Но не только соревновательный дух привлекал меня в лёгкой атлетике. Хорошо помню, как однажды я и Володя Мельник устроили длинный забег по улицам нашего посёлка. Бежали, как пели песню – легко и непринуждённо. Успевали по дороге болтать, делились своими впечатлениями. Тёплый южный посёлок, тени тополей и карагачей, почти безлюдные аллеи и мы, бегущие в светлое будущее из юности мальчишки…

Спустя годы после этого я попал на учёбу в город Минск. Когда прошла первая серая зима и устоялся режим учёбы на курсах, появилось свободное время. Я полюбил Минск и с удовольствием знакомился с городом, причем часто делал это бегом, т.е. в пробежках. Брал у друга часы с секундомером, выбирал примерный маршрут и бежал. Опять чувство легкости, окрылённости, молодости, здоровья. И мне открывался красивый город, его просторные улицы, река Немига, маленькие речки и каналы, зелёные аллеи, скверы и парки. Таким солнечным Минск остался в моей памяти

В Минске же я пробежал свой единственный в жизни марафон, очень трудный для меня, и в то же время очень значимый.

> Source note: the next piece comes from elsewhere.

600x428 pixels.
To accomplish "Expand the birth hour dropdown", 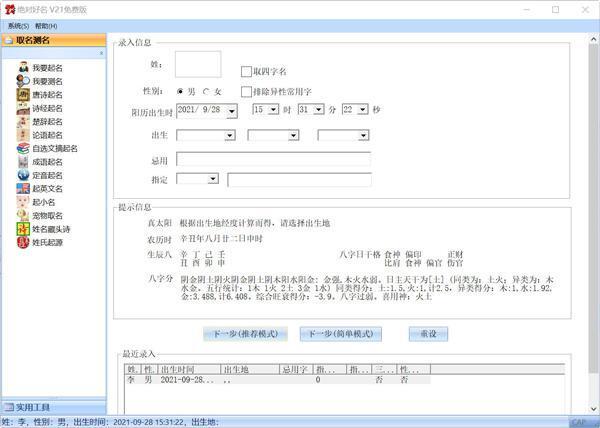I will click(273, 110).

Немало других светлых страниц детства и юности связаны с окрыляющим тело бегом. Классе в 8-м мне была симпатична девочка по имени Галя. От школы она жила чуть дальше меня и шла на занятия мимо моего дома. Хорошо запомнил: под балконом кипящая пена цветущей вишни. Я стою на балконе и с нетерпением жду, когда Галя с подругами пройдёт мимо меня в школу. Вижу их издалека, провожаю взглядом и вдруг ловлю её взгляд, быстрый и такой дорогой.

Той же весной, когда в полях зацвели желтые тюльпаны, я вставал пораньше, почти с рассветом. Тихо одевался и выходил на безлюдные ещё улицы. Я легко брал старт и бежал по ул.Комсомольской (сейчас это ул.Шпака) за поселок на поля. Что за чудо! Зной и солнце еще не успевали высушить траву, и она покрывала поля зелёным изумрудным ковром с россыпью росинок-алмазов. Холмы, луга, поля взошедшей пшеницы – всё это создавало вместе с голубым небом и солнечным светом неповторимую игру степных красок весны. В прозрачной небесной глубине живут и поют жаворонки, их песни дарят покой и умиротворение душе. Тюльпаны растут на склонах холмов и логов (углубления возле курганов, откуда для них брали грунт), там, где земля не тронута пашней. Среди всеобщей зелени тюльпаны горят желтыми фонариками. У них упругий стебель и сочные листья. Я собираю букет крупных, самых красивых цветов и бегу обратно. Посёлок уже просыпается, люди и машины торопятся на работу, кто-то выгоняет коров. Я бегу по улице, полный сил и здоровья, и несу в руке свежий букет тюльпанов. При этом никогда не встречал негативного к себе отношения, его и не было в нашем детстве. Улыбки прохожих, наверняка встречались, но я не обращал на них внимание, или просто не помню их. Букет в руках, теперь надо его незаметно положить на крыльцо Гале. Я тихо иду по её переулку, стараюсь быть незаметным. Крадучись, открываю её калитку, (хорошо, что у них не было собаки) и с замиранием сердца пробираюсь к крыльцу. Кладу на перила букет, затем так же тихо ухожу и жду теперь уже на соседней улице, откуда видно крыльцо. Если повезет, то я вижу, как на крыльцо выходит Галина мама и берет в руки букет, а затем оглядывается вокруг. Она заносит букет в дом и, наверное, будит Галю словами вроде: «Вставай. Тебе кавалер опять цветы принес. Кто он, хотя бы знаешь?» А я, с чувством исполненного долга, возвращаюсь домой. Уже будучи взрослым, я однажды спросил Галю, знала ли она, кто приносил ей цветы. Конечно знала – ответила она – это из самых ярких картинок её детства, и сейчас, спустя много лет, она с благодарностью помнит букеты тюльпанов, которые я приносил ей по утрам.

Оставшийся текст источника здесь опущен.